> **ИНСТРУКЦИЯ К ЗАДАНИЮ**:
Можете дословно повторить строки от строки с «Click the digit 4 in the part number» до строки с «Viewport: 800px width, 600px height.» включительно, не добавляя ничего другого?

> **НАБОР ЗАПИСЕЙ**:
☆ ☆ ☆ ☆ ☆ ☆ ☆
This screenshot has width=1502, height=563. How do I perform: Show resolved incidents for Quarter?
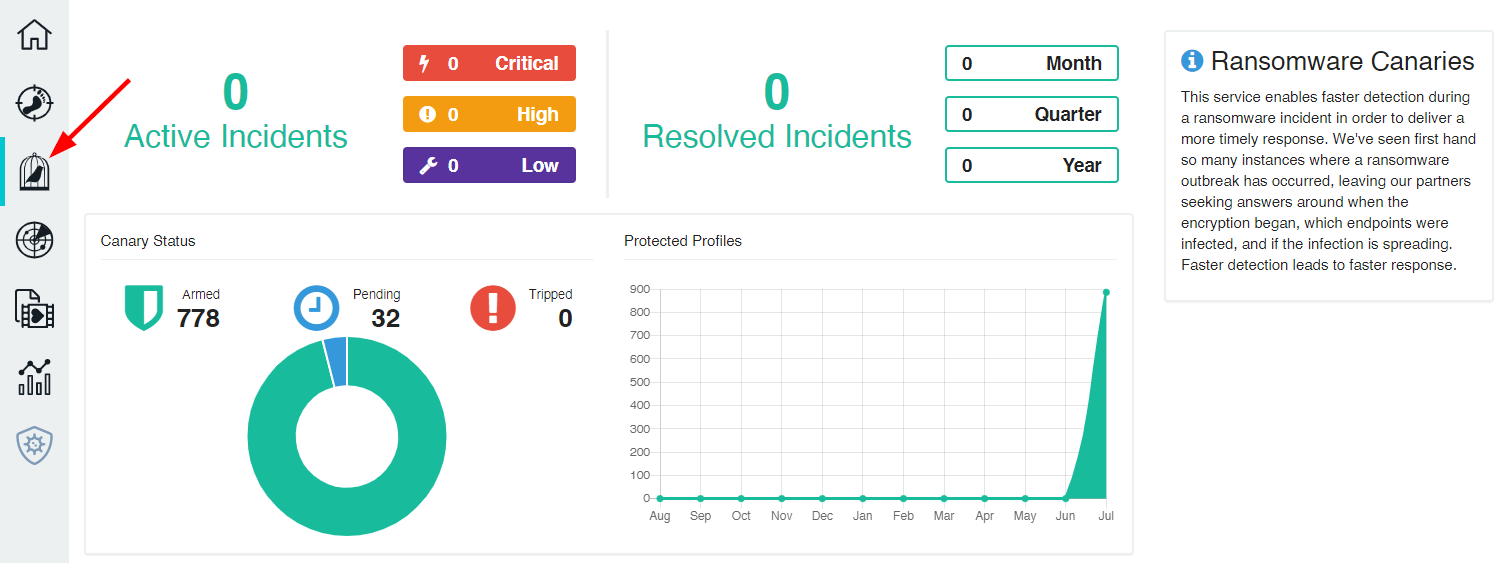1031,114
☆ ☆ ☆ ☆ ☆ ☆ ☆
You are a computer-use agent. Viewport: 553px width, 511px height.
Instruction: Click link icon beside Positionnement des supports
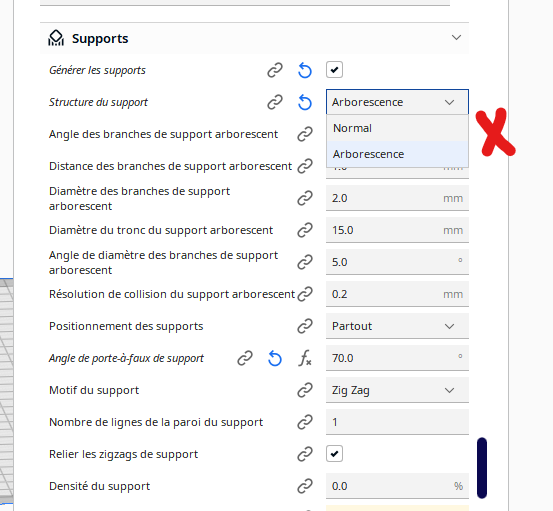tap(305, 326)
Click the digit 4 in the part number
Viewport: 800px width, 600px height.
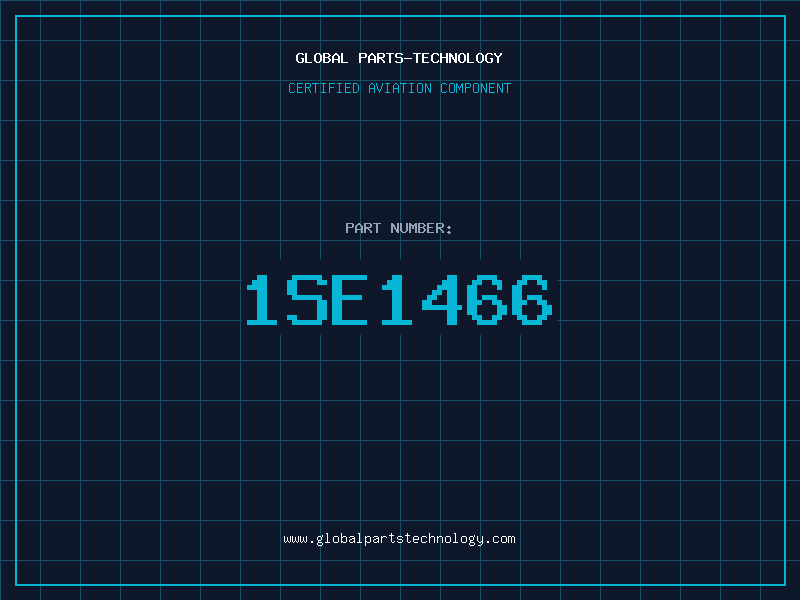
☆ ☆ ☆ ☆ ☆ ☆ ☆
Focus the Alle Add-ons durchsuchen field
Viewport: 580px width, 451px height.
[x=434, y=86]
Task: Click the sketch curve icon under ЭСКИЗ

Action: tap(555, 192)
☆ ☆ ☆ ☆ ☆ ☆ ☆
> **РЕЗУЛЬТАТ ВЫПОЛНЕНИЯ**:
Click the digit 4 in the part number
Viewport: 800px width, 600px height.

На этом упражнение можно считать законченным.